Он закончил возню с почтой, лишь одно послание счел достойным того, чтобы его вскрыть. Прочел первый абзац документа, в котором было по меньшей мере три страницы, и его тоже отправил в мусорную корзину. Должны же быть во мне, в моем поведении, хоть какие-то черты, восхищающие Рурка так же сильно, как меня восхитила его расправа с почтой, – но если такие черты и есть, свое восхищение он держит при себе.
– Наш юный коллега-втируша? Говорил он тебе, что мечтает жить в интегрированном сообществе?
– Только что, – признался я. – Но думает, что от этой мечты, возможно, придется отказаться.
– И что ты ему посоветовал, исходя из своего тайного знания о будущем каждого из нас на кафедре?
Я предпочел не спрашивать, что он подразумевает под «тайным знанием».
– Посоветовал ему покупать с правильной стороны от дороги.
– То есть он не входит в твой список? Или ты хочешь не только уволить его, но и разорить?
– В какой список?
– Хочешь знать правду? Я почти надеюсь, что ты включил в него и меня.
Я чуть было не повторил снова «в какой список», но тут Рейчел щелкнула мышью, выходя из словаря.
– Его тут нет? – известила она. – Мудозвона?
Рурк глянул сперва на меня, потом на нее.

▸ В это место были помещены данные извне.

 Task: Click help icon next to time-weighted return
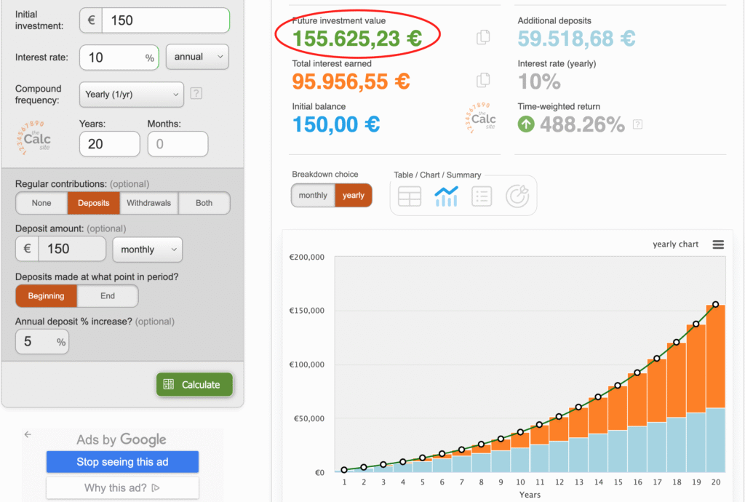pyautogui.click(x=637, y=124)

– Конечно, его там нет, – сказал он. – Вот он, прямо передо мной.
Неплохая заключительная реплика.
– Послушайте, – сказал я Рейчел, когда Рурк вышел. – Вы же моя секретарша, не забыли? Это мне вы должны подавать реплики.
– Мне жаль?
– Откуда мне знать, жаль вам или нет?
Этим я окончательно сбил ее с толку.
– Понижайте интонацию к концу фразы, – напомнил я, проходя в свой кабинет.
Очевидно, Мег успела нанести мне новый визит: посреди испорченной промокашки красовался перезрелый персик – один. Мгновение я присматривался к персику, затем переключился на записку Рейчел: моя подруга Боди Пай с отделения женской проблематики пыталась со мной связаться. Ткнув пальцем в переговорное устройство, я попросил Рейчел зайти.

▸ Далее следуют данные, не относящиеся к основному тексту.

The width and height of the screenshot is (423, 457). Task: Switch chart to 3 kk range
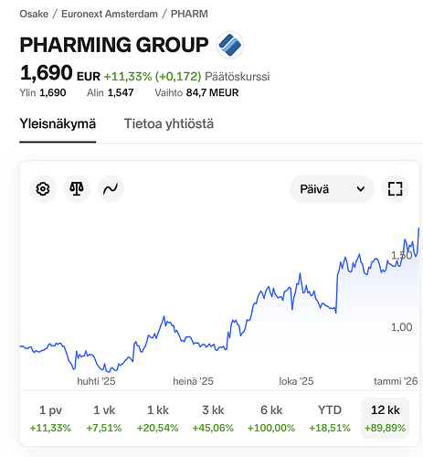(x=213, y=418)
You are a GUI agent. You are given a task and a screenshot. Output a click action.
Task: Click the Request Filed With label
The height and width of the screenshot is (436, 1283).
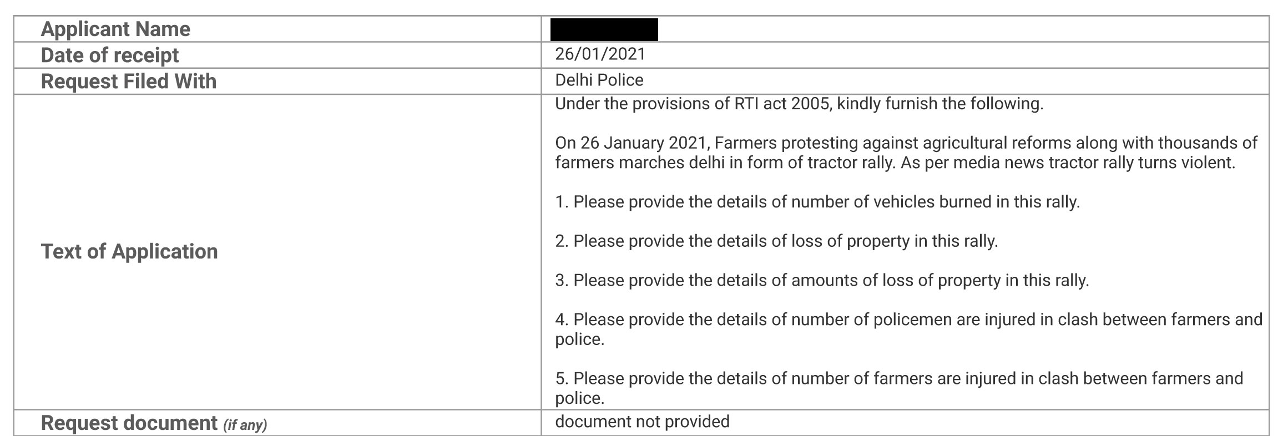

– Извините меня за звонок прошлой ночью, – заговорил я, дождавшись, чтобы она закрыла за собой дверь. – Если вы и Кэл решили помириться, это же прекрасно.
Поскольку она молчала, я продолжил:
– Нельзя было звонить так поздно, и конечно, я не вправе был говорить, что он мне не по вкусу. Это недопустимо.
Рейчел уткнула взгляд в руки и рассматривала их, пока я произносил свою речь. Интересно, нравятся ли они ей так же, как мне? Это не девичьи руки, они испорчены мытьем посуды, порезами от бумаг, ожогами во время готовки – и все же изящны, прекрасны, я бы хотел подержать ее руки в своих.
– Мы вовсе не? – произнесла она, и на этот раз ей удалось сбить с толку меня. – Не собираемся мириться?
Как глупо – эта мощная волна облегчения, захлестнувшая меня. Я пытался себя уверить, что чувствую к Рейчел лишь благопристойную привязанность, но, по правде говоря, как-то это не совсем благопристойно. Слишком Рейчел красива для благопристойной привязанности. Хотя вроде бы совсем неблагопристойной ее тоже не назовешь. Существует ли нечто более-менее посередине между благопристойностью и неблагопристойностью? Есть ли имя для промежуточного царства? Королевство трусости? Княжество альтруизма? Сады Академа?